Petiscos clássicos estarão nas mesas das famílias judaicas na celebração do Rosh Hashaná, que marca o início de um novo ano


Sílvia Laporte

Publicação: 25/09/2011 04:00

Nícia Back Sternick valoriza os costumes judaicos e sabe preparar as receitas que fizeram a fama da cozinha do seu povo (Pedro Motta/Esp. EM)  
Nícia Back Sternick valoriza os costumes judaicos e sabe preparar as receitas que fizeram a fama da cozinha do seu povo



Para os cristãos, a próxima quarta-feira, 28 de setembro , é uma data como outra qualquer. Para a comunidade judaica, no entanto, é um dia muito especial: o Rosh Hashaná, que marca a entrada de um ano, o de 5772. Em todo o mundo, as famílias judias voltarão para casa, depois de rezar na sinagoga, para uma refeição muito especial. “Nesse dia, comemos somente pratos mais adocicados, para que o ano que começa seja doce”, explica Nícia Back Sternick, que, além de preparar receitas tradicionais para os filhos, os netos e os amigos, atende por encomenda (31-3292-2815/9949-2815).
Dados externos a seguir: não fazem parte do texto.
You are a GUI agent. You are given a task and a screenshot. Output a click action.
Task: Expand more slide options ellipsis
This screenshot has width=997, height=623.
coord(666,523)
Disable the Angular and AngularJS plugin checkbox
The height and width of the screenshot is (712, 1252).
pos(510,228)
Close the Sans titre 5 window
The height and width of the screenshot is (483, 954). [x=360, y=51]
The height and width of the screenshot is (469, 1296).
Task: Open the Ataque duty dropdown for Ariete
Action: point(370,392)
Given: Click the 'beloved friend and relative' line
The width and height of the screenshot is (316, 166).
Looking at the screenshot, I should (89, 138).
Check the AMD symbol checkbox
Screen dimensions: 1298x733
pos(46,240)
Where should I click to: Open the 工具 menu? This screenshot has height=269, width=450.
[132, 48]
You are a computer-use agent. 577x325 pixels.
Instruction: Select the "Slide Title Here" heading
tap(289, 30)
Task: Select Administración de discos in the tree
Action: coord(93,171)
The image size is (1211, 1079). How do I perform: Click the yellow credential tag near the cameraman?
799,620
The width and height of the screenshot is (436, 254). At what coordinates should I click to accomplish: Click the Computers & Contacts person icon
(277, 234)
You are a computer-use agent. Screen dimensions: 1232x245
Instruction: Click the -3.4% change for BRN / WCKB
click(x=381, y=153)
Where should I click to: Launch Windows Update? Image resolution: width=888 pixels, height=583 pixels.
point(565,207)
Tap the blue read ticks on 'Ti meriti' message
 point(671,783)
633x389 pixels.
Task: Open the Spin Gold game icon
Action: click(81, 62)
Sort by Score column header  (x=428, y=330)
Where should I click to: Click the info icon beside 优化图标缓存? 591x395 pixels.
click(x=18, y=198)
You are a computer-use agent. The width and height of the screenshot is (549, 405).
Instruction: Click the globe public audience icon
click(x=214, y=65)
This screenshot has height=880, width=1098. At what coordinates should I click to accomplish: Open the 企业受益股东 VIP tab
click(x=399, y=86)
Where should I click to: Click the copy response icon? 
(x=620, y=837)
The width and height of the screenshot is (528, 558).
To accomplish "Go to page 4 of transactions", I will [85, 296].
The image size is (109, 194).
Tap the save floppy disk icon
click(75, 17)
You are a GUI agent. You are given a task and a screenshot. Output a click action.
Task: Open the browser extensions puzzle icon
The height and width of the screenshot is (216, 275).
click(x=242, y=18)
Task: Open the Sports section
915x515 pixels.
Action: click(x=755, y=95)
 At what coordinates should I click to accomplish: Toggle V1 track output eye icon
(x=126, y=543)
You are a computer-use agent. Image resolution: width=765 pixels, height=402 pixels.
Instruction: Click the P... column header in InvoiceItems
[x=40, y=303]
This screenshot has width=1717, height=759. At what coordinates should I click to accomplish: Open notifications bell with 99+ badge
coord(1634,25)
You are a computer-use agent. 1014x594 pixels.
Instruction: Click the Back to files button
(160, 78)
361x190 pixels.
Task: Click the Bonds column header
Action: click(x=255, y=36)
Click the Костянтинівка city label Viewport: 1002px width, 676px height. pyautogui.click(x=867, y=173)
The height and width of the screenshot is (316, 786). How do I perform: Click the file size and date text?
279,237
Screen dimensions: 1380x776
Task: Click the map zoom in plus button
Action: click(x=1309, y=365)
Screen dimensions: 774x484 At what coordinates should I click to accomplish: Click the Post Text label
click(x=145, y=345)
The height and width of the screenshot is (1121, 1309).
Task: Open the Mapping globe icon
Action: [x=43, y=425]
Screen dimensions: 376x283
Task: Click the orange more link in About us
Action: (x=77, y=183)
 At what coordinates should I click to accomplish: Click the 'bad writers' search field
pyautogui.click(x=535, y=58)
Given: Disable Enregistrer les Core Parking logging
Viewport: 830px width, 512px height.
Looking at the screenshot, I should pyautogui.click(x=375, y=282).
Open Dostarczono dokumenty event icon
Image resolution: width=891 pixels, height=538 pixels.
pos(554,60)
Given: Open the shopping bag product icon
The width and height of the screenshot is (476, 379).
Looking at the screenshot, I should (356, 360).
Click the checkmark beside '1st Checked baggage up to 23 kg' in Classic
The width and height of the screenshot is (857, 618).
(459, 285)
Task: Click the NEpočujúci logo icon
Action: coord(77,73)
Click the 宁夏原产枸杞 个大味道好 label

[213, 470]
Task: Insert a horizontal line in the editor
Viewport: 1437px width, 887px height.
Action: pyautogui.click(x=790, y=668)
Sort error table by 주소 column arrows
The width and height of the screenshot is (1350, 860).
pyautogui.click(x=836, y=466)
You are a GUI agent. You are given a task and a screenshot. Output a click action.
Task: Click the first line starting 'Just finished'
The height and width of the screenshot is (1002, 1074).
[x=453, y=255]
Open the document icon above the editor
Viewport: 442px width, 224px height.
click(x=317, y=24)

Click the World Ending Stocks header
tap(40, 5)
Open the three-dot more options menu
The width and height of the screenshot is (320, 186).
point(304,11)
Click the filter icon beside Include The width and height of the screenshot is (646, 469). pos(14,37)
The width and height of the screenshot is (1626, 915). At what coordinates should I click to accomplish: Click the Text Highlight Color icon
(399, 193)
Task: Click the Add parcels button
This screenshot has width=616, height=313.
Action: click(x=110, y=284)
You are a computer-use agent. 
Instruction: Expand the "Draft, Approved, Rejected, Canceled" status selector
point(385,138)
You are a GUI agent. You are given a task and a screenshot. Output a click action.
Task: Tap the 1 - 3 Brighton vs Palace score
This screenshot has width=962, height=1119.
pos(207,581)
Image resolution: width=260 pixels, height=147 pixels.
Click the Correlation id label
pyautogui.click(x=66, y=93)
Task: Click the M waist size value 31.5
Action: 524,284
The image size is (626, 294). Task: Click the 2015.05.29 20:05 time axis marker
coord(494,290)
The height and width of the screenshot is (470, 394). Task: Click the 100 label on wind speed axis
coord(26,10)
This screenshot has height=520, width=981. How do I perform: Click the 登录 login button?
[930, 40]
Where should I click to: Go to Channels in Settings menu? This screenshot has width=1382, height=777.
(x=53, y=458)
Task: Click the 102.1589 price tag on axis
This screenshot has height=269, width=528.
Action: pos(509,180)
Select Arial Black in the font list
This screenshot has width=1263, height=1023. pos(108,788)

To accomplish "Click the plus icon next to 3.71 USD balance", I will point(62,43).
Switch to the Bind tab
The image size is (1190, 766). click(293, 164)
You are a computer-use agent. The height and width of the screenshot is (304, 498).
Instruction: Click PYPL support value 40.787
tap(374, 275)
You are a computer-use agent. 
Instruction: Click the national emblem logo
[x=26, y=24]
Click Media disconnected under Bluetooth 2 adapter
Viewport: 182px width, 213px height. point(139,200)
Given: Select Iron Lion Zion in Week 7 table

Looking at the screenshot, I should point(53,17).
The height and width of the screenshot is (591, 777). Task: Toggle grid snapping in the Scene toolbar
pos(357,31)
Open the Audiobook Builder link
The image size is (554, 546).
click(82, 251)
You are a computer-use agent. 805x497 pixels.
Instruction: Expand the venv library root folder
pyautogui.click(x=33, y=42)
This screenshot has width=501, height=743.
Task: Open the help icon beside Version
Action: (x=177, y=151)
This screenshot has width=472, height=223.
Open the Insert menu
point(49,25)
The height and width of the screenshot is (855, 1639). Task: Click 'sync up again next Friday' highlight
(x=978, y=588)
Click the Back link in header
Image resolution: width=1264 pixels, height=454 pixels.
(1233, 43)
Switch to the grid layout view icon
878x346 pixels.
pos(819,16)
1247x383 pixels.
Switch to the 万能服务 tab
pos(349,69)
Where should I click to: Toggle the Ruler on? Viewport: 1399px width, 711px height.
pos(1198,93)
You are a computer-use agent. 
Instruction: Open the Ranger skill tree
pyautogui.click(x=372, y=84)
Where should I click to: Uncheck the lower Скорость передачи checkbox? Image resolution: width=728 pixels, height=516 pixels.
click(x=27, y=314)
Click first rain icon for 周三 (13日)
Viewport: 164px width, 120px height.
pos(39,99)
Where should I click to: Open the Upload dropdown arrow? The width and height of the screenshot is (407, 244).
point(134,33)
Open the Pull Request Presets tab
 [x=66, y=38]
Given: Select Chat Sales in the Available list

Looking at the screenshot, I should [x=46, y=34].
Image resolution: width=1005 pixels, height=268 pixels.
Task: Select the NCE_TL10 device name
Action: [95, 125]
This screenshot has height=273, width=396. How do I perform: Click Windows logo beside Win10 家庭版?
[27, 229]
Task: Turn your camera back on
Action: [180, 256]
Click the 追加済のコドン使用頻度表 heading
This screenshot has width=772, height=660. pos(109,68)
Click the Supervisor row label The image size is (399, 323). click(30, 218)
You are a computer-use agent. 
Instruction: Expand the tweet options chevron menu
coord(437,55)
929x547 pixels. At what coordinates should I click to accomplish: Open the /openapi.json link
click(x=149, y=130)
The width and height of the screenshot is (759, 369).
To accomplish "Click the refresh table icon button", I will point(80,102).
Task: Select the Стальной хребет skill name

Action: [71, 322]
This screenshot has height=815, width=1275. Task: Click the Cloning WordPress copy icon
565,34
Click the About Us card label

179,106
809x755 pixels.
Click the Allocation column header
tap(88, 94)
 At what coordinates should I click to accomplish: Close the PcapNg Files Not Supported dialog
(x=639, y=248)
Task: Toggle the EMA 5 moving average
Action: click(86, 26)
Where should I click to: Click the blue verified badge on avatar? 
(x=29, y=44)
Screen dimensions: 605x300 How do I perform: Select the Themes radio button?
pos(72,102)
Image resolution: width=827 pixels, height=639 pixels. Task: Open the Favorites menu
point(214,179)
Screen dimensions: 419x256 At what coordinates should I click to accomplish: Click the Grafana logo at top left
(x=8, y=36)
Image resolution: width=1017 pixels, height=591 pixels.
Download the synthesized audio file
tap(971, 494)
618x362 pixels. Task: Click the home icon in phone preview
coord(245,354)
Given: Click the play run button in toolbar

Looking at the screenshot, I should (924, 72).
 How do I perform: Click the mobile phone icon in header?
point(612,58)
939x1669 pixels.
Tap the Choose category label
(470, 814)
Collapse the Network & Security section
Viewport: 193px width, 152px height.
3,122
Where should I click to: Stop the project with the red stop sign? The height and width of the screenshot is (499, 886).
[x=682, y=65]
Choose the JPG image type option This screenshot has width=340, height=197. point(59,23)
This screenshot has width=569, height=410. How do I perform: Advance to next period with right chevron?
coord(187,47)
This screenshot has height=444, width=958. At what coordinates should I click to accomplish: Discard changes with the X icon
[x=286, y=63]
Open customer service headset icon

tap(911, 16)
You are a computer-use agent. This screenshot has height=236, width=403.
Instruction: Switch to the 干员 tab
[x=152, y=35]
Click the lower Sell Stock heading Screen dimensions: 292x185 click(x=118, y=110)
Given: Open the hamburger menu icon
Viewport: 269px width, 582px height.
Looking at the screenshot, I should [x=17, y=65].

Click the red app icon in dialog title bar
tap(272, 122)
Na mesa do Rosh Hashaná os elementos têm valor simbólico: “São os frutos da terra de Israel”, diz Nícia. Tâmaras e fatias de maçã fresca com mel representam a esperança de que a celebração marque o começo de um ciclo de muita doçura para todos os presentes. O bolo de mel é outro item obrigatório, pelo mesmo motivo. As romãs simbolizam os votos de que as pessoas pratiquem tantas boas ações quanto elas têm de caroços nos 365 dias seguintes. “Também não pode faltar o hallah (ou challah), rosca redonda, sem pontas, que representa o círculo da vida, a continuidade. São postas sempre duas na mesa”, acrescenta Nícia.


A tradição de evitar toques picantes, amargos ou salgados na mesa do Rosh Hashaná não impede que sejam servidos os pratos que fizeram a fama da cozinha judaica. As receitas são adaptadas para a ocasião. Às vezes, a batata é substituída pela batata-doce, as cebolas são caramelizadas e os cozidos de carne ganham ingredientes como passas, ameixas e tâmaras. Na celebração da família de Nícia, todos poderão saborear, depois das orações de quarta-feira, o famoso gefilte fish, bolinho de peixe cozido em caldo bem temperado. Ele só não será servido com o seu acompanhamento clássico, o chrain, pasta de beterraba e raiz-forte, “que é picante”, explica ela. Haverá, também, varenike, espécie de ravióli recheado com batata e regado com molho de cebola e “talvez um pernil de cordeiro assado”.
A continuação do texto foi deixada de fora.